(Dataset entries)
::::

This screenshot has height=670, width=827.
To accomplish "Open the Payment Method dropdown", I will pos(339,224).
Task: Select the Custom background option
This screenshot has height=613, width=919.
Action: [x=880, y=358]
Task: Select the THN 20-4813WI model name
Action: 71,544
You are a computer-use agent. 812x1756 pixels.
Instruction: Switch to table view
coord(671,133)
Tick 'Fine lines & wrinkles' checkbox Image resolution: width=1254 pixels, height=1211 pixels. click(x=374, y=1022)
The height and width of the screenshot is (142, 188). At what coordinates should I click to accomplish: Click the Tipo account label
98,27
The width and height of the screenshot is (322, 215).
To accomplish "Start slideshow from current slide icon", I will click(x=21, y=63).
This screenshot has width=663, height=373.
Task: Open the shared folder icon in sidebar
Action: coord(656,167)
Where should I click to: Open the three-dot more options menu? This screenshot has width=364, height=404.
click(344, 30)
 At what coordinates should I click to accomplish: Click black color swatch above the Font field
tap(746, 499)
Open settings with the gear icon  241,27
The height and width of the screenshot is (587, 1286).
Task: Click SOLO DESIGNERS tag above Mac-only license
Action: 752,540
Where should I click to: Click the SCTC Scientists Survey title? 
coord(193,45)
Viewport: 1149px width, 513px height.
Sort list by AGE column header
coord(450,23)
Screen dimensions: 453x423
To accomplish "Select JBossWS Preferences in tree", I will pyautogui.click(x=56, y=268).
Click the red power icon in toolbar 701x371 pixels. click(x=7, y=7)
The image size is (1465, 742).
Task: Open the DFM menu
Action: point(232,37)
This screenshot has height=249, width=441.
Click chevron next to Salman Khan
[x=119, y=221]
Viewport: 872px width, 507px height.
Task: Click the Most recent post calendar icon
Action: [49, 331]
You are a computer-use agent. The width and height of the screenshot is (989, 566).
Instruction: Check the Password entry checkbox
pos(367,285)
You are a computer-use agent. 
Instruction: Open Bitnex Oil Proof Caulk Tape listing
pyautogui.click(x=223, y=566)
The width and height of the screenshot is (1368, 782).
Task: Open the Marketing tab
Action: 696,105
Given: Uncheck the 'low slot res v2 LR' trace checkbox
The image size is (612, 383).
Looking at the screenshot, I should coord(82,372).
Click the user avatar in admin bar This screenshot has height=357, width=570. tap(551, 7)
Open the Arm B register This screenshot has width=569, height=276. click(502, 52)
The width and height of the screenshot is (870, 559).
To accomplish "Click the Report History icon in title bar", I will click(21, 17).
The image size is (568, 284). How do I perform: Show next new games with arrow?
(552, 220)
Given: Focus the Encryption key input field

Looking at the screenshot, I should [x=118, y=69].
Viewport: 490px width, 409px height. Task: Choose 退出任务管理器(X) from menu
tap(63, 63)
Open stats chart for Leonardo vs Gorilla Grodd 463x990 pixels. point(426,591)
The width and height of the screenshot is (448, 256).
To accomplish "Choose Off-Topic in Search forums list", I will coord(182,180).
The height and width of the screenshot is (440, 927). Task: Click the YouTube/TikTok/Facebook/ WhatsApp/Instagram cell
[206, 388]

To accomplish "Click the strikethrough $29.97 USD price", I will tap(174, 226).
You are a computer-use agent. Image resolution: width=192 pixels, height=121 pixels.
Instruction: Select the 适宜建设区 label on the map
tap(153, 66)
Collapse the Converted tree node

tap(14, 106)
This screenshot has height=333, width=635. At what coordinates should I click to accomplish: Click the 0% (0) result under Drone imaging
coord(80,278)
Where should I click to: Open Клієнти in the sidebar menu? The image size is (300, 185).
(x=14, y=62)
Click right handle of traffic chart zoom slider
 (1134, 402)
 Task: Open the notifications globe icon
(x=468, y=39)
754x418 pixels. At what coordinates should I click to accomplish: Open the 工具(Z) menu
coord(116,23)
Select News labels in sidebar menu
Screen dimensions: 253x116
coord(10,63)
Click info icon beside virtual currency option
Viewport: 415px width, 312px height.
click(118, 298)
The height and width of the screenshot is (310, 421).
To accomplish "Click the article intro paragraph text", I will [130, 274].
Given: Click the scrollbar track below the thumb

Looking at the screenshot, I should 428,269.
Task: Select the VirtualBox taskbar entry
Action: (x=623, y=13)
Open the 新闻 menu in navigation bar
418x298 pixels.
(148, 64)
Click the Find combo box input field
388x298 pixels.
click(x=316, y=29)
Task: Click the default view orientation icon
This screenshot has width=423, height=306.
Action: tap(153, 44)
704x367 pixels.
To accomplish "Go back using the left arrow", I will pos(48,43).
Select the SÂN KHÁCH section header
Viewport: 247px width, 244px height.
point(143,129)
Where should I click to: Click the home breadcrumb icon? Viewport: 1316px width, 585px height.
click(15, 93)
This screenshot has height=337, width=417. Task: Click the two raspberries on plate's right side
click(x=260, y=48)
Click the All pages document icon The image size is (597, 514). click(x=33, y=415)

::::

=== REQUIRED WORK ===
Every line of the entries above that includes "agent" should be copied.

=== REPLY ===
You are a computer-use agent. 812x1756 pixels.
You are a computer-use agent. The width and height of the screenshot is (989, 566).
You are a computer-use agent. 
You are a computer-use agent. Image resolution: width=192 pixels, height=121 pixels.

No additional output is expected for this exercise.